### INFORMATION SHOWN
+++++

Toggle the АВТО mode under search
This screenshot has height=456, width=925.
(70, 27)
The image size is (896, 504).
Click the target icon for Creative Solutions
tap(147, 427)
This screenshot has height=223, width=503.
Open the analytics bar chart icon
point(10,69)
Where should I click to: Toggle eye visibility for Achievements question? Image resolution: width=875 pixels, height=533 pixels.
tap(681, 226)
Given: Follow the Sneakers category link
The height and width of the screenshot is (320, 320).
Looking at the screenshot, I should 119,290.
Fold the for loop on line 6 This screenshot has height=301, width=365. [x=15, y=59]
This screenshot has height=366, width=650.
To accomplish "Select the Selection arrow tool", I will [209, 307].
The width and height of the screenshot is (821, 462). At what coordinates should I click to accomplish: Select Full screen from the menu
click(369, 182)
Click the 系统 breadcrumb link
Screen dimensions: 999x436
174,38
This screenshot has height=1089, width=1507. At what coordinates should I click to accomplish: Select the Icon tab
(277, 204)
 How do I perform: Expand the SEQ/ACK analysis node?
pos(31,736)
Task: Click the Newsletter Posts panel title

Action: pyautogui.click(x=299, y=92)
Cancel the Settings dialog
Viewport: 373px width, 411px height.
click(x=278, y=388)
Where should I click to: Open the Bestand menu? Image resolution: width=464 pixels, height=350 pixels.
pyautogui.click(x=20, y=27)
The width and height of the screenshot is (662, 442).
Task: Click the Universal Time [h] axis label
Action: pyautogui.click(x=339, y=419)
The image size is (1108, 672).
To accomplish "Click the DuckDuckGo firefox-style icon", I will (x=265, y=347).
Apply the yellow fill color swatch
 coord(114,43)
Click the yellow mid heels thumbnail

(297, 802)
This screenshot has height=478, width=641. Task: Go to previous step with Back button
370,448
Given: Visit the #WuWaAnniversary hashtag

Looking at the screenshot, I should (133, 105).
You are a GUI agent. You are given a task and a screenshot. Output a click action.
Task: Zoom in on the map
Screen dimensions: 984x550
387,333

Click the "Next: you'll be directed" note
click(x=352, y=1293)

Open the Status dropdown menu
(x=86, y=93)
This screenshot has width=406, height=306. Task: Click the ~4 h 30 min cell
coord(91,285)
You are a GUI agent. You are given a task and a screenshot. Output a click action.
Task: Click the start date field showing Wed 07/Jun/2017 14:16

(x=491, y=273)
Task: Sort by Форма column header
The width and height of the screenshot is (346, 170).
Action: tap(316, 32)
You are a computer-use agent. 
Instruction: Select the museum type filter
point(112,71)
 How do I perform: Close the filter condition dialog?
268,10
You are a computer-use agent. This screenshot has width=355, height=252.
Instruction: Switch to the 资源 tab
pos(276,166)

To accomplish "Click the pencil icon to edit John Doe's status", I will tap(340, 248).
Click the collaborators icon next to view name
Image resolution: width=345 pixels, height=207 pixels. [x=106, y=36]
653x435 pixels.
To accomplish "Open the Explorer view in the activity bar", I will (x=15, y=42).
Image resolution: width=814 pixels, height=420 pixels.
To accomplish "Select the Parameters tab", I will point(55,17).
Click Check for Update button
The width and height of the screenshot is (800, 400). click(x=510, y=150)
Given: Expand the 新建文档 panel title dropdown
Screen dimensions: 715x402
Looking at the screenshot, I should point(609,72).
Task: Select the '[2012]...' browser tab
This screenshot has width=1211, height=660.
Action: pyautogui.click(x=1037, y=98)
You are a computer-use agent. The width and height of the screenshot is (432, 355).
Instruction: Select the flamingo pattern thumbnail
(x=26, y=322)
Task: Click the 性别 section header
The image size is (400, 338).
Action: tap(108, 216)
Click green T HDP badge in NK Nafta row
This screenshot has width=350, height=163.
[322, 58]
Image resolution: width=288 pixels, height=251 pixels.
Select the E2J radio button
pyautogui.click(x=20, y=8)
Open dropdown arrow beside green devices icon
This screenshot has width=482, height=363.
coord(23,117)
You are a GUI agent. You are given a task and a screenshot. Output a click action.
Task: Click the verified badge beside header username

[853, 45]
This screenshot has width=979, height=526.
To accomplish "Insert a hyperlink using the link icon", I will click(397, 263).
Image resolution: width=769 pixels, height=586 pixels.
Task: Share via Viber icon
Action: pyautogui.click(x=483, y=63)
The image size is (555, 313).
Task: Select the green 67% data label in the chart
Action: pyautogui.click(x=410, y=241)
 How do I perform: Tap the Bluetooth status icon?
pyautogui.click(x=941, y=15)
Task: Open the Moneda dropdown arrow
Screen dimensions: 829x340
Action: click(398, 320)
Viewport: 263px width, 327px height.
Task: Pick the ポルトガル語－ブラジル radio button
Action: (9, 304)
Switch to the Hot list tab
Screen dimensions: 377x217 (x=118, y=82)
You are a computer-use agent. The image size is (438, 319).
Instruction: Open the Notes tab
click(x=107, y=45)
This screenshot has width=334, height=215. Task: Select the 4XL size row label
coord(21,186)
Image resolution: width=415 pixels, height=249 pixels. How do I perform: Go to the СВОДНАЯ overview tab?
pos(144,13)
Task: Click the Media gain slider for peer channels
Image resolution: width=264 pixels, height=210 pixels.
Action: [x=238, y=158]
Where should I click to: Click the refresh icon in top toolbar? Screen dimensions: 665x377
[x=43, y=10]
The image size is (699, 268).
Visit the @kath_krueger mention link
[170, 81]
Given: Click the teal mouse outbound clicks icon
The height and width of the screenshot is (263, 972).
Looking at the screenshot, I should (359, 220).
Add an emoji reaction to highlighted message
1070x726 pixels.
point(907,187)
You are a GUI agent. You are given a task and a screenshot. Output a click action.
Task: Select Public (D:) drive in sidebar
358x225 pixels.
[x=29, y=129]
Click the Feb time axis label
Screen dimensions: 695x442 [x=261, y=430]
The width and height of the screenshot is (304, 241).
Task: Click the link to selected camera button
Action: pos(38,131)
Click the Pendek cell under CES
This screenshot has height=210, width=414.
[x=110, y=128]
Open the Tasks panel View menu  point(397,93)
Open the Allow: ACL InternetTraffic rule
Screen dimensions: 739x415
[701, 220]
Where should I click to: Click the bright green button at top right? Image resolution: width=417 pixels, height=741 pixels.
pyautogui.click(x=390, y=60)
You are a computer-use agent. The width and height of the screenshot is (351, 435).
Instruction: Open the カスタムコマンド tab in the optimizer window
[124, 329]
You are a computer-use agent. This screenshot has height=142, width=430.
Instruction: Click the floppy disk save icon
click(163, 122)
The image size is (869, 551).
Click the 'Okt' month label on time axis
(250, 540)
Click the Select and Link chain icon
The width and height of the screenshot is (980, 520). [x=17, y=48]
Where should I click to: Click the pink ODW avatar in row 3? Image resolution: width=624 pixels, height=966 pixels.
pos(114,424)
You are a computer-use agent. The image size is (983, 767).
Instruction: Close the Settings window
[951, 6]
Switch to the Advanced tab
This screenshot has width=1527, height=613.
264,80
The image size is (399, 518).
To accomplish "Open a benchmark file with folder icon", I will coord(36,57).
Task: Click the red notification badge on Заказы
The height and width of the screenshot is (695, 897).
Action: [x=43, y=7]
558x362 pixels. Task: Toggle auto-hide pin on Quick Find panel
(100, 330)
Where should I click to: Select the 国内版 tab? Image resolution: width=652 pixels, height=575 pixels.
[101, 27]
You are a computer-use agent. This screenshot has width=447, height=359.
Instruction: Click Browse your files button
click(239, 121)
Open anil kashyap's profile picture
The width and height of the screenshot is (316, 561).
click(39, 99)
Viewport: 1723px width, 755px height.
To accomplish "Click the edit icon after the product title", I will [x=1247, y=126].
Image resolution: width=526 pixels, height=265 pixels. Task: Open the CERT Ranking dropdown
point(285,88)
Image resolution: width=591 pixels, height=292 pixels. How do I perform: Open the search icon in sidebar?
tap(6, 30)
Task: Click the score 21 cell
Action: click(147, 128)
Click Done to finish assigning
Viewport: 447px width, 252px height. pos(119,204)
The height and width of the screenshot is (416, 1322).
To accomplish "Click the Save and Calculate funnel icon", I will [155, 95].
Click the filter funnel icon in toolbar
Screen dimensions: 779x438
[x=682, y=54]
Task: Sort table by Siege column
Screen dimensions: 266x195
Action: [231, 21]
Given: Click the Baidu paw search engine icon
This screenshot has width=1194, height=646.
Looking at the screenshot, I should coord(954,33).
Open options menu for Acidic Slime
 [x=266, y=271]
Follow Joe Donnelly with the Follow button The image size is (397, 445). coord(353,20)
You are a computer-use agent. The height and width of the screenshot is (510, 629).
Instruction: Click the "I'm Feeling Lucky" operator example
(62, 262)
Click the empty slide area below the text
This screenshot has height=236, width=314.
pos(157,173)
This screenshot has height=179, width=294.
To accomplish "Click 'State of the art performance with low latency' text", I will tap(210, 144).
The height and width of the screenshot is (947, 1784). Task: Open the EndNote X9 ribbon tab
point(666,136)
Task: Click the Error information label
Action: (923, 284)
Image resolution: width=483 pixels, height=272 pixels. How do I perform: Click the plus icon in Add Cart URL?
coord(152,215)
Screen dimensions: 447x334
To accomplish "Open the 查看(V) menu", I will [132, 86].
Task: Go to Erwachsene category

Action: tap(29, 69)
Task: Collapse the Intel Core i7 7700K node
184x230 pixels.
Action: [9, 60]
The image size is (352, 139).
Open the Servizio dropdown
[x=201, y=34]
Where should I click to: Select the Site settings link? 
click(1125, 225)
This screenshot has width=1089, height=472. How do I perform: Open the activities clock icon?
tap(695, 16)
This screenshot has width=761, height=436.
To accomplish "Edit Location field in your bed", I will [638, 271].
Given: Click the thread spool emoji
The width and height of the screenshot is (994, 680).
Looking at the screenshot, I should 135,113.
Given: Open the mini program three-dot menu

+++++

### WHAT THE TASK REQUIRES
What lines of the listing contain the word "Sort"? Copy them all.

### REPLY TO THE EXERCISE
Task: Sort by Форма column header
Task: Sort table by Siege column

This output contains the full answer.